◆ Work task: Starting at the line that contains "Click the De la web data icon", copy every line through the end of the records below exactly as written, leaving out pictures.

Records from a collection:

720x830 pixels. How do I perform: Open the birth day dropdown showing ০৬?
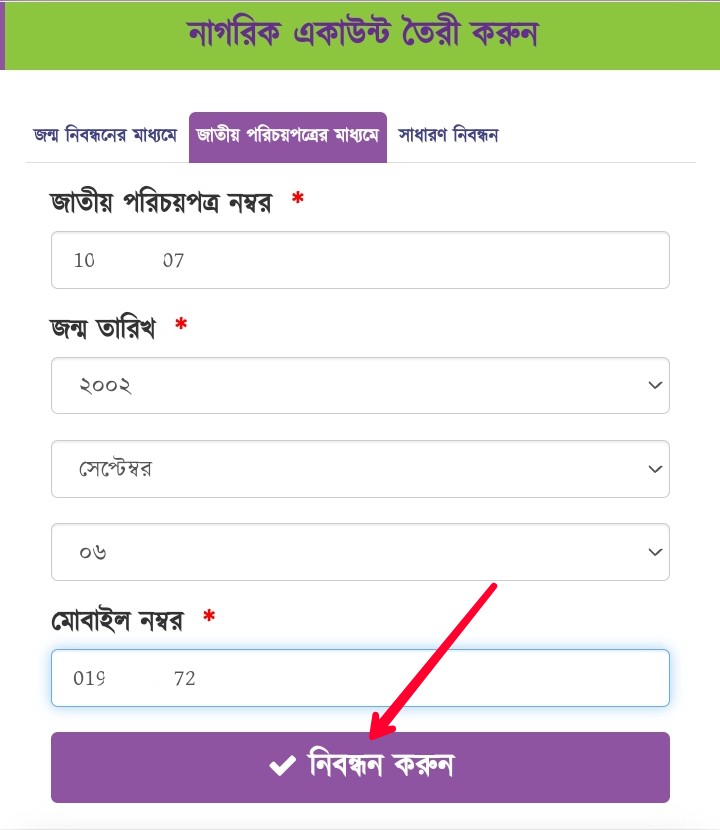click(360, 552)
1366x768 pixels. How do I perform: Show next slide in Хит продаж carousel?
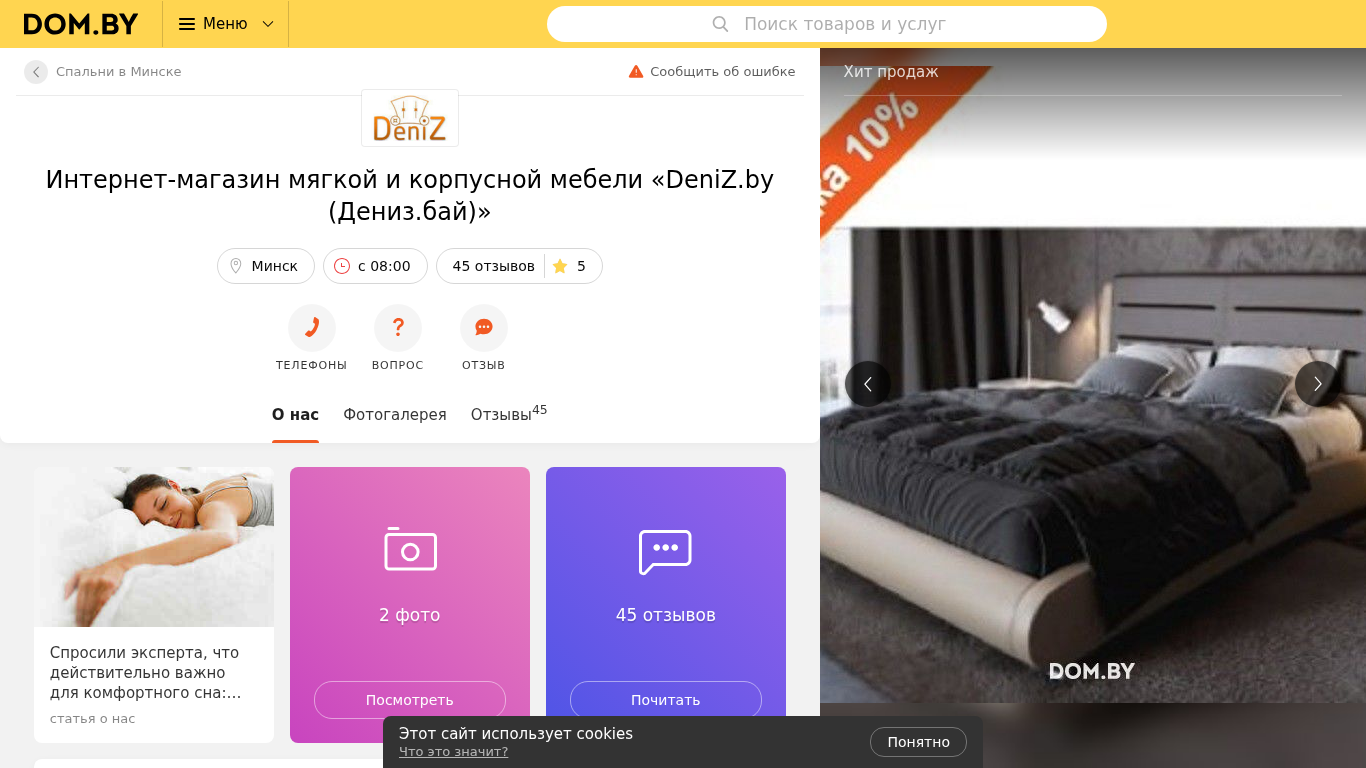pyautogui.click(x=1318, y=384)
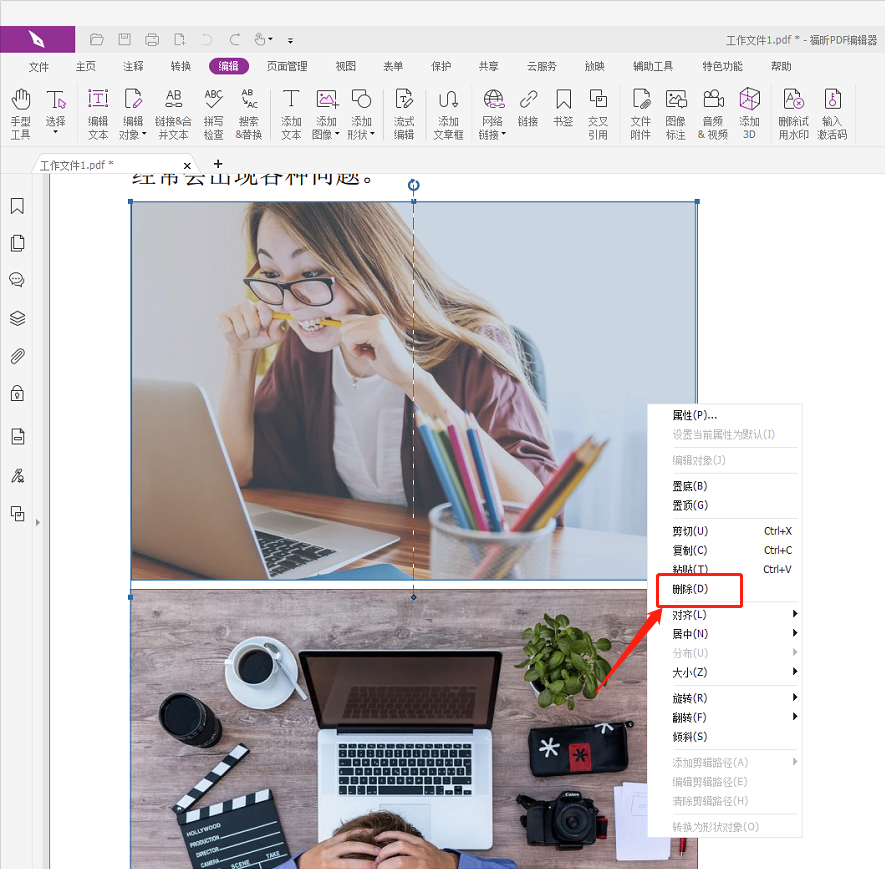Click the Add Text (添加文本) icon

click(291, 112)
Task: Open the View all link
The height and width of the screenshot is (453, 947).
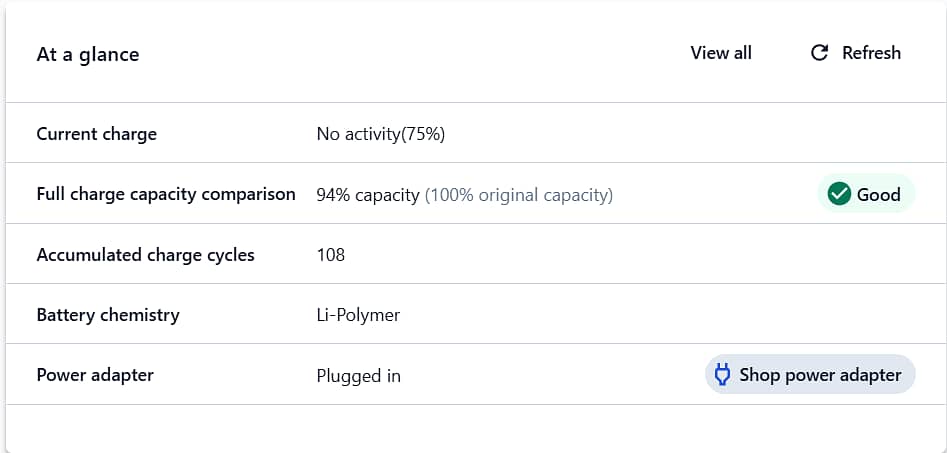Action: [721, 53]
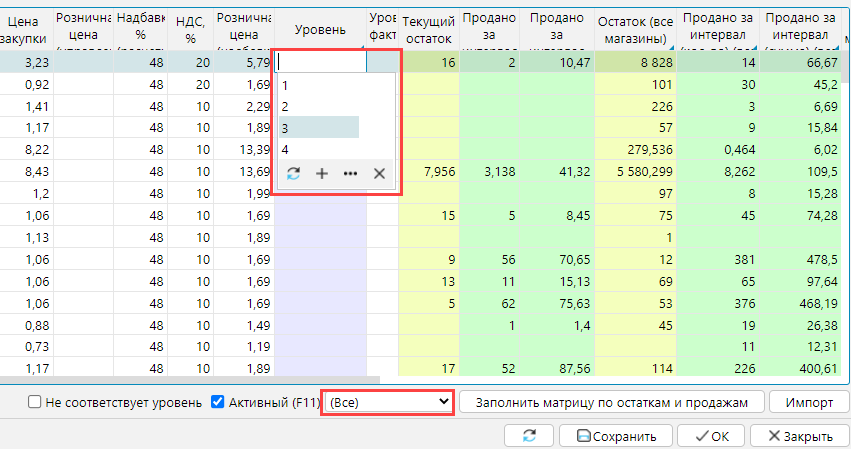
Task: Close the level popup with the X icon
Action: click(x=379, y=173)
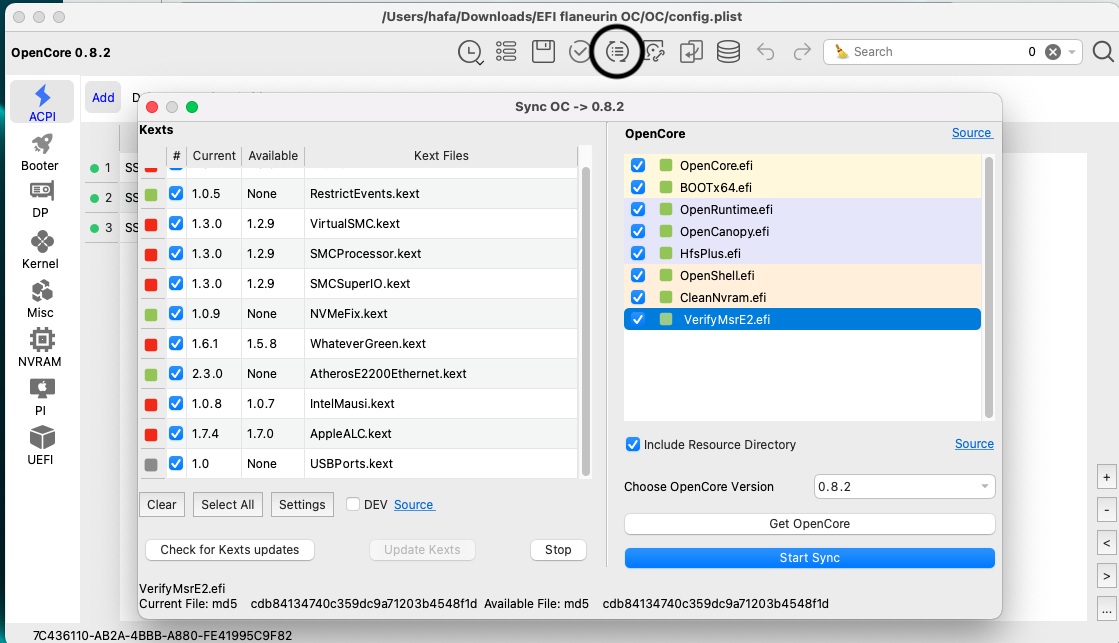Click the magnifier find icon at top right

[1102, 52]
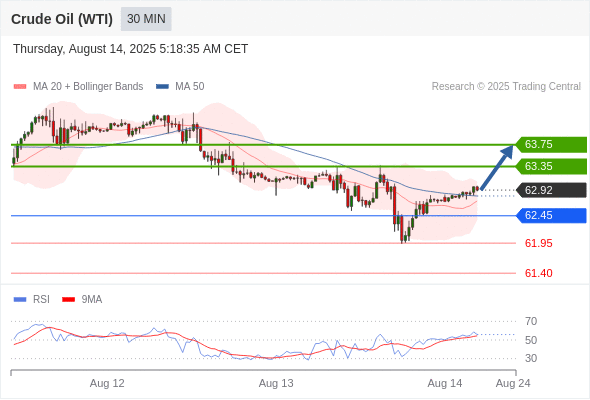The image size is (590, 400).
Task: Select the 9MA red legend marker
Action: (68, 300)
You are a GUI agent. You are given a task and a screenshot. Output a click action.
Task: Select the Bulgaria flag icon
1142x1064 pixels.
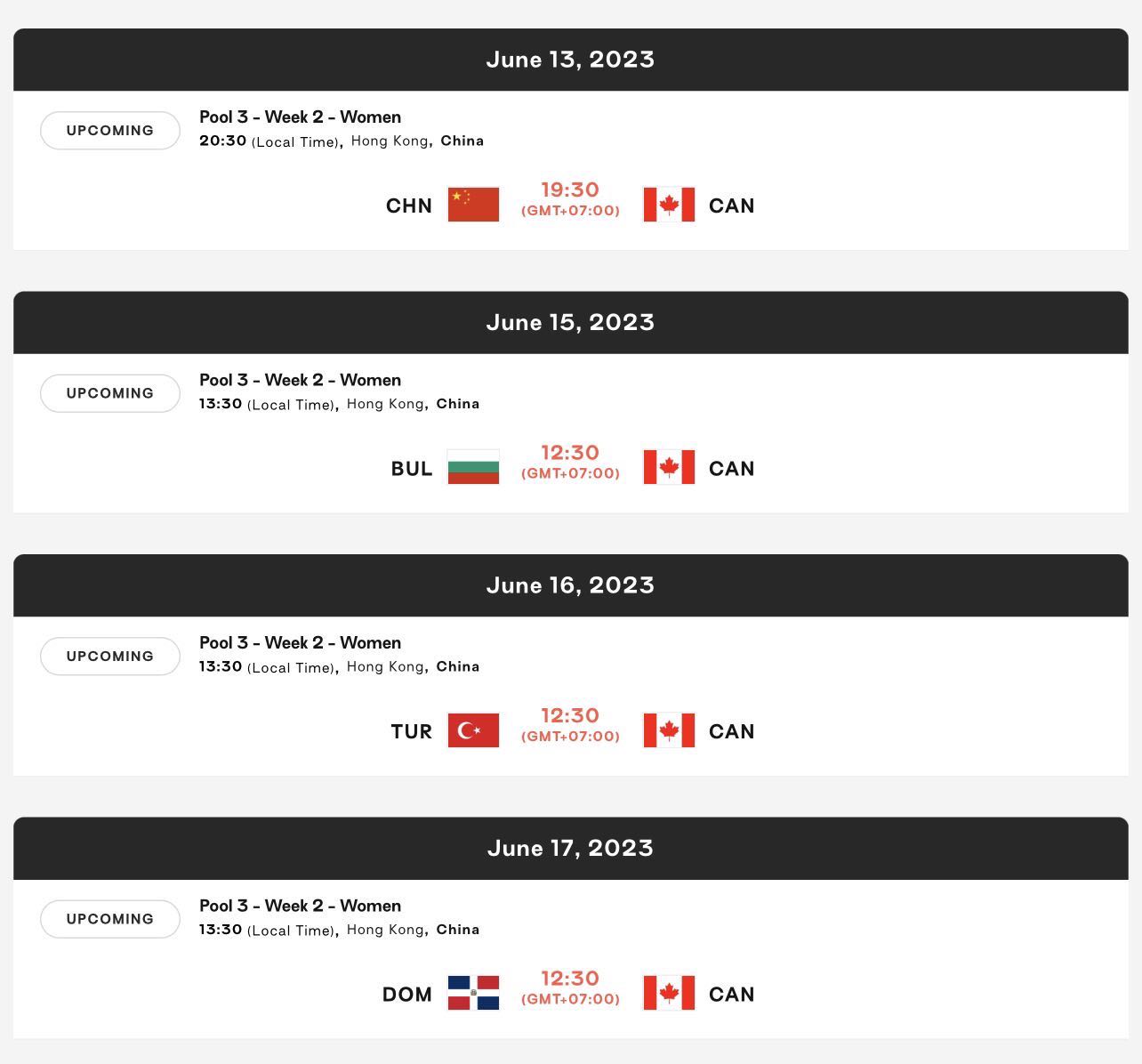tap(473, 467)
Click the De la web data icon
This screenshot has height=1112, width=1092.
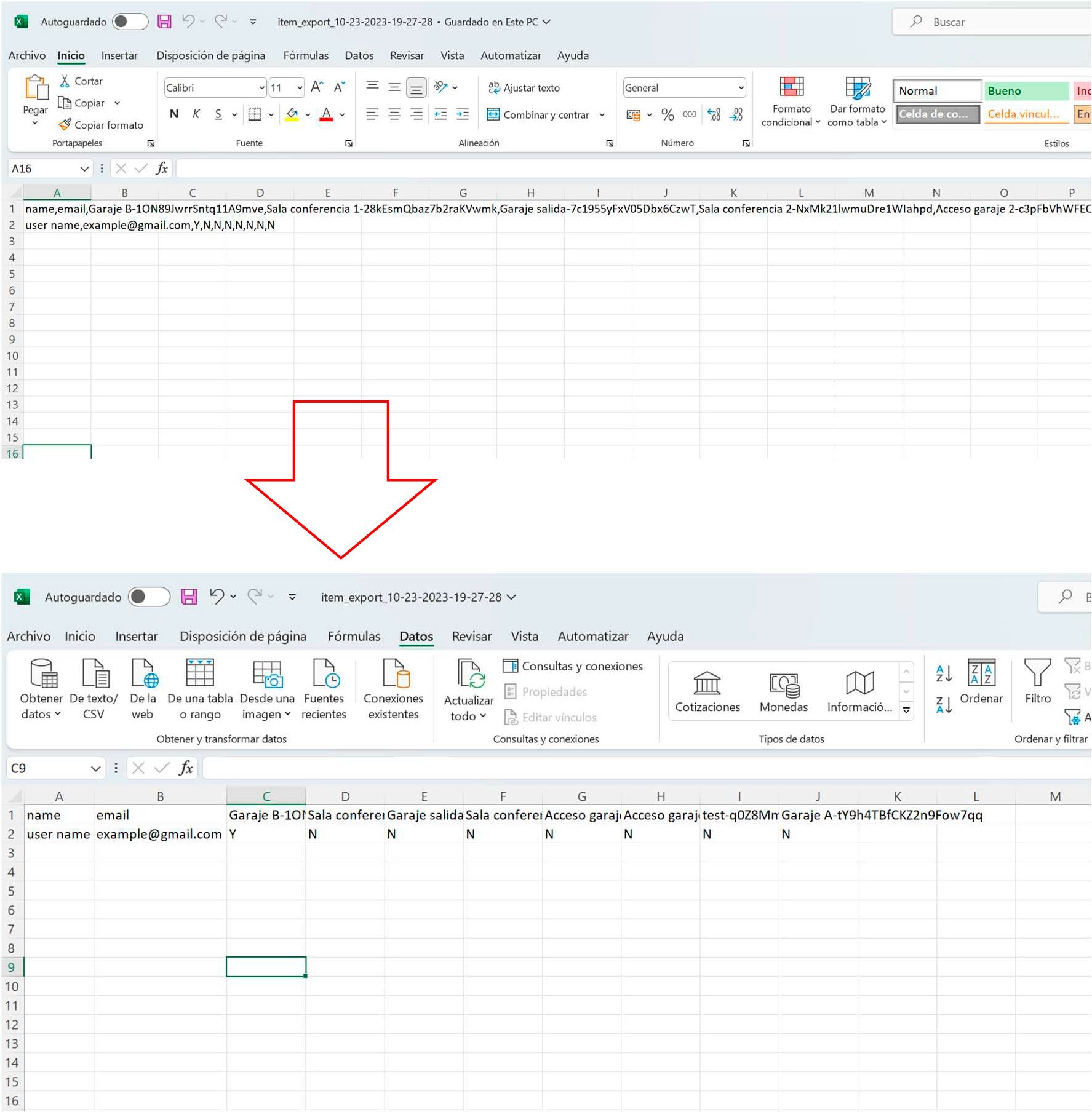[143, 674]
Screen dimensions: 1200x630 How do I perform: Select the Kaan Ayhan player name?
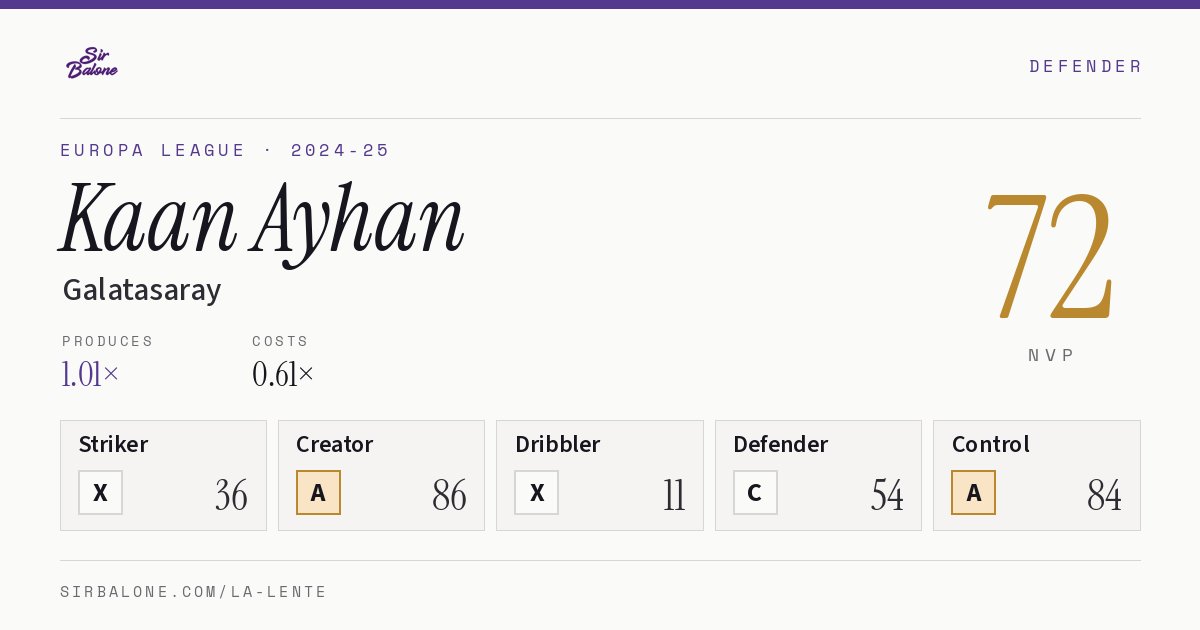(262, 220)
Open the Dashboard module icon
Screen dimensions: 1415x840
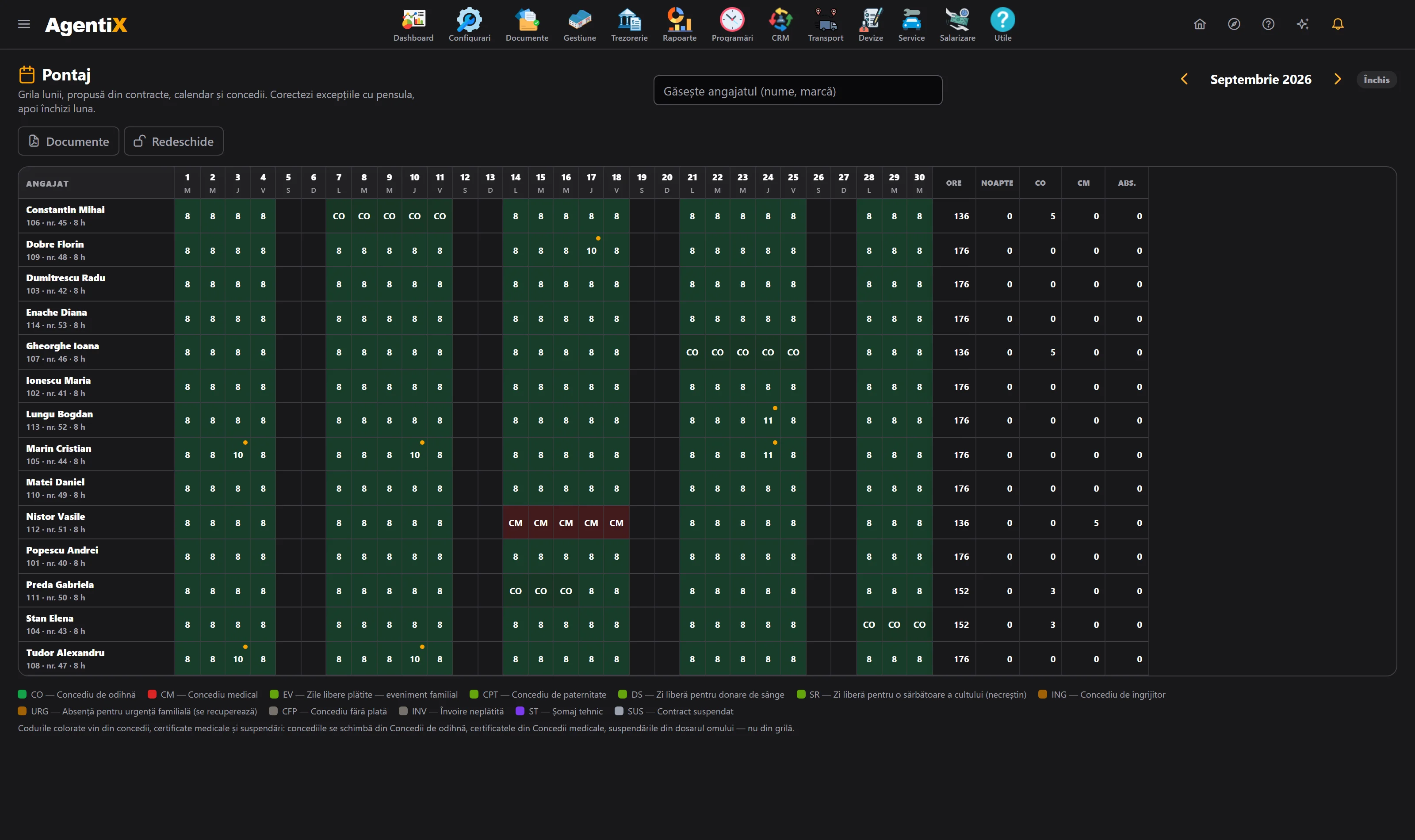tap(413, 20)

◆ Task response:
Click the De la web data icon
This screenshot has height=1112, width=1092.
[143, 674]
Screen dimensions: 1200x630 How do I perform: Select the Kaan Ayhan player name?
(262, 220)
Open the Dashboard module icon
Screen dimensions: 1415x840
tap(413, 20)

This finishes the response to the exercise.